> [Activités]:
a – Répondez aux questions suivantes à partir du texte fourni.
(i) Vers quels besoins la réduction des déficits publics prônée par Bruxelles est-elle tournée ?
(ii) Quel jour a eu lieu en Allemagne le plus grand rassemblement depuis l'après-guerre ?
(iii) Quelle somme le plan d'austérité du chancelier Kohl visait-il à économiser, et pour quelle année ?
b – Transcrivez le passage du texte fourni situé entre « Qu'une telle réforme » et « n'en a cure. », bornes incluses.

> [Texte fourni]:
- - - -

Qu'une telle réforme aboutisse à offrir à notre peuple un système d'accès aux soins au rabais, ne permettant pas à notre système de sécurité sociale de répondre à ses objectifs fondamentaux d'égalité entre tous les assurés, sans discrimination d'aucune nature, la commission n'en a cure.
La réduction des déficits publics prônée par Bruxelles est ainsi tournée vers les seuls besoins du marché financier et de la mise en place de l'UEM. Les besoins en matière de protection sociale, de services publics sont totalement exclus des considérations de la commission.
A fortiori, cette directive concernant également d'autres nations européennes, les autorités bruxelloises ne tiennent aucunement compte des fortes mobilisations des travailleurs européens, en particulier en Allemagne où le samedi 15 juin 1996 a été l'occasion du plus grand rassemblement depuis l'après-guerre pour dénoncer le plan d'austérité du chancelier KOHL visant à économiser 50 milliards de Deutsche Mark dans les finances publiques en 1997 et ce en vue de respecter les critères de convergence européens.

- - - -

[Enregistrements conservés]

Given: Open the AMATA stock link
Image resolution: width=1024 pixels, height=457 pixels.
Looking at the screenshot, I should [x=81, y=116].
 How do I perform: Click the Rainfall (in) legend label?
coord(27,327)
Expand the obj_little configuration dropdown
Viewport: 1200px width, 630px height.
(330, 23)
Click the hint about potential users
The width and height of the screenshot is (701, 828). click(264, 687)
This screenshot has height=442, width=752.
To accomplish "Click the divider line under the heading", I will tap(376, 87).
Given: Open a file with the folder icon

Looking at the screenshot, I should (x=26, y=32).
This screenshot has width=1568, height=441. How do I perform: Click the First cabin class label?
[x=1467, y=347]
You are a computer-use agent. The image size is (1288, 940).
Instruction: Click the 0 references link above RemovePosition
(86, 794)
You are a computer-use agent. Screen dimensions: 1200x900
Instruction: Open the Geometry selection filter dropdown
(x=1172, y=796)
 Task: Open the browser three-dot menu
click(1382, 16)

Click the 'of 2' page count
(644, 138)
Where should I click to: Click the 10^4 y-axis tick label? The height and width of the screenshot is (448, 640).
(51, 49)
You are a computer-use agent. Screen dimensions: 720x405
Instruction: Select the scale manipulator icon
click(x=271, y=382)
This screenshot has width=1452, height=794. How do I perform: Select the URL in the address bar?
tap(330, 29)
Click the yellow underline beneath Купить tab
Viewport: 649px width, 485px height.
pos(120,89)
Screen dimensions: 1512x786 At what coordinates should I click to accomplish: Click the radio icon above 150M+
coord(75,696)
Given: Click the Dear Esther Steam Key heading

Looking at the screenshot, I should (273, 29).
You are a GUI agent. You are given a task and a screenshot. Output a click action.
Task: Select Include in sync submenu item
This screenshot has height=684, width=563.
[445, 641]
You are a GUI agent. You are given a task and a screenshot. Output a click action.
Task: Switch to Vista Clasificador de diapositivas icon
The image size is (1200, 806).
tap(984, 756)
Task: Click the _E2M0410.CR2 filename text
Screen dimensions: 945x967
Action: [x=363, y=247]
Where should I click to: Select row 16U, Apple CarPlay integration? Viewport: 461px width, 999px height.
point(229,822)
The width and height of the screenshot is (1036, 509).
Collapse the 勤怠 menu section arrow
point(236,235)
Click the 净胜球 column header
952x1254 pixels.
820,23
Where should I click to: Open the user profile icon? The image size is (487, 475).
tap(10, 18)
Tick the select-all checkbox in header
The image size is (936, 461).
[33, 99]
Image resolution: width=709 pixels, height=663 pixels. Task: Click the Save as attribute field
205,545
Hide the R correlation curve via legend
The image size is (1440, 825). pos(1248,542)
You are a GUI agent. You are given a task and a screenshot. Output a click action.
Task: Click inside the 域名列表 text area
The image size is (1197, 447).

- - - -

> [Réponses données]:
a –
(i) Les seuls besoins du marché financier et de la mise en place de l'UEM.
(ii) Le samedi 15 juin 1996.
(iii) 50 milliards de Deutsche Mark dans les finances publiques, en 1997.

b –
Qu'une telle réforme aboutisse à offrir à notre peuple un système d'accès aux soins au rabais, ne permettant pas à notre système de sécurité sociale de répondre à ses objectifs fondamentaux d'égalité entre tous les assurés, sans discrimination d'aucune nature, la commission n'en a cure.